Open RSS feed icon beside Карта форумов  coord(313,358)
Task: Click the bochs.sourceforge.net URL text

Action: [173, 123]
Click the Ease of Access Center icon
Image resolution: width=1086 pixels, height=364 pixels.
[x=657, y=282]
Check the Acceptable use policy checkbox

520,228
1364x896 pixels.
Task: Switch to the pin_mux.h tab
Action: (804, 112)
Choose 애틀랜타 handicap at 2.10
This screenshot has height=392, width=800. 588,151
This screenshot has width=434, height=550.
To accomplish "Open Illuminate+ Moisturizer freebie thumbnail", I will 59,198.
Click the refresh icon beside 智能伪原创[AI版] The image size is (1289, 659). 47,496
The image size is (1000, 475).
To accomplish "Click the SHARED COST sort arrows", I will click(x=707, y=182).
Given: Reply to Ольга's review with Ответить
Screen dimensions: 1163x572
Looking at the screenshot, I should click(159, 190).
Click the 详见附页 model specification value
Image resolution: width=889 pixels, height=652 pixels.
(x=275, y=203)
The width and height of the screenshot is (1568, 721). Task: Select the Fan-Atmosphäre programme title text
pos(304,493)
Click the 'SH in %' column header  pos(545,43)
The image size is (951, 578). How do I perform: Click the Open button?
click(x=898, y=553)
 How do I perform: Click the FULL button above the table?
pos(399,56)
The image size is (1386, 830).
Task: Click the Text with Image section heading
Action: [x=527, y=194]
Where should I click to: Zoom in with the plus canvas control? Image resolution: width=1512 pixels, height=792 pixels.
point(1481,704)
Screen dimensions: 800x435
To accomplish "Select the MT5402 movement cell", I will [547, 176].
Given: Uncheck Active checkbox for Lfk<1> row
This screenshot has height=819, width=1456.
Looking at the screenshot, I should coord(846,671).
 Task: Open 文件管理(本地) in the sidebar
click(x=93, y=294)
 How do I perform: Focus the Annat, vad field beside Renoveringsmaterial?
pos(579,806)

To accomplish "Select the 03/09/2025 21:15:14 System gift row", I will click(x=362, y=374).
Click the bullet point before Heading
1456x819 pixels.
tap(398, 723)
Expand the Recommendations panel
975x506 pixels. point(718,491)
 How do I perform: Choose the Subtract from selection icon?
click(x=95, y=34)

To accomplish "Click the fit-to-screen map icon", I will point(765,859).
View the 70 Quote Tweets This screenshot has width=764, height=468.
====================
• ABOUT THIS TASK
Find the string "Given" in the material above. Then copy each line that has it.

• RESPONSE TO THE TASK
Given: Reply to Ольга's review with Ответить
Given: Uncheck Active checkbox for Lfk<1> row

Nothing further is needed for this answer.